-- Opening Marker --
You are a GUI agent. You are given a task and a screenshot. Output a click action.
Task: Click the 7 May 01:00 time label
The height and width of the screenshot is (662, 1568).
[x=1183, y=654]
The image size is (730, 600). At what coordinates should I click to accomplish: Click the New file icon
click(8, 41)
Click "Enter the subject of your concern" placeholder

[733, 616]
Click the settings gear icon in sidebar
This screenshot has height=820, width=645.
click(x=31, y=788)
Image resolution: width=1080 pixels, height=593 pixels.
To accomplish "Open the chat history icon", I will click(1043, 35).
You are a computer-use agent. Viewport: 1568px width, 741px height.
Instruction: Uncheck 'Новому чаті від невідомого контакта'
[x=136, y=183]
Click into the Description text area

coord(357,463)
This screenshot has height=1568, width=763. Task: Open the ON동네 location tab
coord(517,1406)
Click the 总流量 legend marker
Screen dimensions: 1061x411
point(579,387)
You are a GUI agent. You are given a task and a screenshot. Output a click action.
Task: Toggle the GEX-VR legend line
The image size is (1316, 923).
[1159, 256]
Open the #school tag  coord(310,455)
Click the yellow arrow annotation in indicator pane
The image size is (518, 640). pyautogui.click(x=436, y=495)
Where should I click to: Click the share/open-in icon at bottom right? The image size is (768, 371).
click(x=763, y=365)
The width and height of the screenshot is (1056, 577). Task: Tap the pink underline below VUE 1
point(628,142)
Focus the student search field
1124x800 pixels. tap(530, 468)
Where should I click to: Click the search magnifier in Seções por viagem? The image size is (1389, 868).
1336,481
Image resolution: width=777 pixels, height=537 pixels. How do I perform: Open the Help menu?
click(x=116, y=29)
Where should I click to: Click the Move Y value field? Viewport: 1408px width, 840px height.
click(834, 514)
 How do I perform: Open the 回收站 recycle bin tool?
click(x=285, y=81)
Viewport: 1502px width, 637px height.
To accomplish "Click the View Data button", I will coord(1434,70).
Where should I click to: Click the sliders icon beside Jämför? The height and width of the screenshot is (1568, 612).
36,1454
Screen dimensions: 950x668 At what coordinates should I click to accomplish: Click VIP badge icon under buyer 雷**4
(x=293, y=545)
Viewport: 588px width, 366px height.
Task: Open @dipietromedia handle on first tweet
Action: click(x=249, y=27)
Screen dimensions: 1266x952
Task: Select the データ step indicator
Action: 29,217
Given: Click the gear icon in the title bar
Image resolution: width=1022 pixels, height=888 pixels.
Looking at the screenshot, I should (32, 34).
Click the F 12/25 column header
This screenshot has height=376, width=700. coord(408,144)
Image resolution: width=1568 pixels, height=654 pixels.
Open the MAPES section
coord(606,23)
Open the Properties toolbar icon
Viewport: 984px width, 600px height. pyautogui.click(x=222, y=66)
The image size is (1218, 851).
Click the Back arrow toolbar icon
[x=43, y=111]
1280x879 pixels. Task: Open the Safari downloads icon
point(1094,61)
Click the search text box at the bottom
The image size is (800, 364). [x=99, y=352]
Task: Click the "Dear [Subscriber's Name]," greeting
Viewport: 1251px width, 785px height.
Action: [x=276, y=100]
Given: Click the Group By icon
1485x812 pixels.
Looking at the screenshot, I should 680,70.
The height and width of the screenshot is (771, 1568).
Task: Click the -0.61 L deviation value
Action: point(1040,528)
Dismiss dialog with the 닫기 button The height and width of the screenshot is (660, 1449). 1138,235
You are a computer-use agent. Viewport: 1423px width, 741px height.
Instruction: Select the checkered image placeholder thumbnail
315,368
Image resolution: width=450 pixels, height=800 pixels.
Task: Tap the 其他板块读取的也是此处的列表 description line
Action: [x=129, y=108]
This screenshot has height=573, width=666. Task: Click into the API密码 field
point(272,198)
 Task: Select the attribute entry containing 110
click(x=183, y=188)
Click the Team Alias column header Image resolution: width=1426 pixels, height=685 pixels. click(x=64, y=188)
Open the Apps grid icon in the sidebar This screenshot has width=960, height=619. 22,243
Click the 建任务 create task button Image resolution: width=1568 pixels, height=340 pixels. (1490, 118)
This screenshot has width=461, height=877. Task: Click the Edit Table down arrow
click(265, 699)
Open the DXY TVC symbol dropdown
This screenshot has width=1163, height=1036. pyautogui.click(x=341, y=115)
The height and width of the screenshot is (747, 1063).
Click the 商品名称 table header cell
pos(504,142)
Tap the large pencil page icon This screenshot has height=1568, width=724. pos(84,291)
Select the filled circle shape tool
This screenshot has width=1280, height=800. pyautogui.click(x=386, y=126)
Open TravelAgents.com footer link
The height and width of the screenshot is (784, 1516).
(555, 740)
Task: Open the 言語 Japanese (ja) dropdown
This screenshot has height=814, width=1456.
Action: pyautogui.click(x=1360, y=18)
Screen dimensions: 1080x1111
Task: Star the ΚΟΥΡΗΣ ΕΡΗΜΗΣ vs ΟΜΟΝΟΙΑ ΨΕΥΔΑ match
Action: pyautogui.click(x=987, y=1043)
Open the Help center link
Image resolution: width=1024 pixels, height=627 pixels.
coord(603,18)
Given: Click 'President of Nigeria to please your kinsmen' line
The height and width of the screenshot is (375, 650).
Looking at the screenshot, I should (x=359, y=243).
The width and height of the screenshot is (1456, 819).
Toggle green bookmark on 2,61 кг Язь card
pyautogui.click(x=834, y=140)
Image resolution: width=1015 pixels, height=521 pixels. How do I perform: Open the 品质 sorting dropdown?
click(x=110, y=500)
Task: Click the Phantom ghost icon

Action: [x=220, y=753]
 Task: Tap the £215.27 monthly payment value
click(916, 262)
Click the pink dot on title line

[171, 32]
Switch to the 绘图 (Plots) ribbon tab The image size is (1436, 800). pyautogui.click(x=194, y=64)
-- Closing Marker --
DESCRIPTION OF THE TASK: An exact reproduction of the material above is required.

SOLUTION FOR THIS EXERCISE:
You are a GUI agent. You are given a task and a screenshot. Output a click action.
Task: Click the 7 May 01:00 time label
The height and width of the screenshot is (662, 1568).
[x=1183, y=654]
The image size is (730, 600). At what coordinates should I click to accomplish: Click the New file icon
click(8, 41)
Click "Enter the subject of your concern" placeholder

[733, 616]
Click the settings gear icon in sidebar
This screenshot has height=820, width=645.
click(x=31, y=788)
Image resolution: width=1080 pixels, height=593 pixels.
To accomplish "Open the chat history icon", I will click(1043, 35).
You are a computer-use agent. Viewport: 1568px width, 741px height.
Instruction: Uncheck 'Новому чаті від невідомого контакта'
[x=136, y=183]
Click into the Description text area

coord(357,463)
This screenshot has height=1568, width=763. Task: Open the ON동네 location tab
coord(517,1406)
Click the 总流量 legend marker
Screen dimensions: 1061x411
point(579,387)
You are a GUI agent. You are given a task and a screenshot. Output a click action.
Task: Toggle the GEX-VR legend line
The image size is (1316, 923).
[1159, 256]
Open the #school tag  coord(310,455)
Click the yellow arrow annotation in indicator pane
The image size is (518, 640). pyautogui.click(x=436, y=495)
Where should I click to: Click the share/open-in icon at bottom right? The image size is (768, 371).
click(x=763, y=365)
The width and height of the screenshot is (1056, 577). Task: Tap the pink underline below VUE 1
point(628,142)
Focus the student search field
1124x800 pixels. tap(530, 468)
Where should I click to: Click the search magnifier in Seções por viagem? The image size is (1389, 868).
1336,481
Image resolution: width=777 pixels, height=537 pixels. How do I perform: Open the Help menu?
click(x=116, y=29)
Where should I click to: Click the Move Y value field? Viewport: 1408px width, 840px height.
click(834, 514)
 How do I perform: Open the 回收站 recycle bin tool?
click(x=285, y=81)
Viewport: 1502px width, 637px height.
To accomplish "Click the View Data button", I will coord(1434,70).
Where should I click to: Click the sliders icon beside Jämför? The height and width of the screenshot is (1568, 612).
36,1454
Screen dimensions: 950x668 At what coordinates should I click to accomplish: Click VIP badge icon under buyer 雷**4
(x=293, y=545)
Viewport: 588px width, 366px height.
Task: Open @dipietromedia handle on first tweet
Action: click(x=249, y=27)
Screen dimensions: 1266x952
Task: Select the データ step indicator
Action: 29,217
Given: Click the gear icon in the title bar
Image resolution: width=1022 pixels, height=888 pixels.
Looking at the screenshot, I should (32, 34).
Click the F 12/25 column header
This screenshot has height=376, width=700. coord(408,144)
Image resolution: width=1568 pixels, height=654 pixels.
Open the MAPES section
coord(606,23)
Open the Properties toolbar icon
Viewport: 984px width, 600px height. pyautogui.click(x=222, y=66)
The image size is (1218, 851).
Click the Back arrow toolbar icon
[x=43, y=111]
1280x879 pixels. Task: Open the Safari downloads icon
point(1094,61)
Click the search text box at the bottom
The image size is (800, 364). [x=99, y=352]
Task: Click the "Dear [Subscriber's Name]," greeting
Viewport: 1251px width, 785px height.
Action: [x=276, y=100]
Given: Click the Group By icon
1485x812 pixels.
Looking at the screenshot, I should 680,70.
The height and width of the screenshot is (771, 1568).
Task: Click the -0.61 L deviation value
Action: point(1040,528)
Dismiss dialog with the 닫기 button The height and width of the screenshot is (660, 1449). 1138,235
You are a computer-use agent. Viewport: 1423px width, 741px height.
Instruction: Select the checkered image placeholder thumbnail
315,368
Image resolution: width=450 pixels, height=800 pixels.
Task: Tap the 其他板块读取的也是此处的列表 description line
Action: [x=129, y=108]
This screenshot has height=573, width=666. Task: Click into the API密码 field
point(272,198)
 Task: Select the attribute entry containing 110
click(x=183, y=188)
Click the Team Alias column header Image resolution: width=1426 pixels, height=685 pixels. click(x=64, y=188)
Open the Apps grid icon in the sidebar This screenshot has width=960, height=619. 22,243
Click the 建任务 create task button Image resolution: width=1568 pixels, height=340 pixels. (1490, 118)
This screenshot has width=461, height=877. Task: Click the Edit Table down arrow
click(265, 699)
Open the DXY TVC symbol dropdown
This screenshot has width=1163, height=1036. pyautogui.click(x=341, y=115)
The height and width of the screenshot is (747, 1063).
Click the 商品名称 table header cell
pos(504,142)
Tap the large pencil page icon This screenshot has height=1568, width=724. pos(84,291)
Select the filled circle shape tool
This screenshot has width=1280, height=800. pyautogui.click(x=386, y=126)
Open TravelAgents.com footer link
The height and width of the screenshot is (784, 1516).
(555, 740)
Task: Open the 言語 Japanese (ja) dropdown
This screenshot has height=814, width=1456.
Action: pyautogui.click(x=1360, y=18)
Screen dimensions: 1080x1111
Task: Star the ΚΟΥΡΗΣ ΕΡΗΜΗΣ vs ΟΜΟΝΟΙΑ ΨΕΥΔΑ match
Action: pyautogui.click(x=987, y=1043)
Open the Help center link
Image resolution: width=1024 pixels, height=627 pixels.
coord(603,18)
Given: Click 'President of Nigeria to please your kinsmen' line
The height and width of the screenshot is (375, 650).
Looking at the screenshot, I should (x=359, y=243).
The width and height of the screenshot is (1456, 819).
Toggle green bookmark on 2,61 кг Язь card
pyautogui.click(x=834, y=140)
Image resolution: width=1015 pixels, height=521 pixels. How do I perform: Open the 品质 sorting dropdown?
click(x=110, y=500)
Task: Click the Phantom ghost icon

Action: [x=220, y=753]
 Task: Tap the £215.27 monthly payment value
click(916, 262)
Click the pink dot on title line

[171, 32]
Switch to the 绘图 (Plots) ribbon tab The image size is (1436, 800). pyautogui.click(x=194, y=64)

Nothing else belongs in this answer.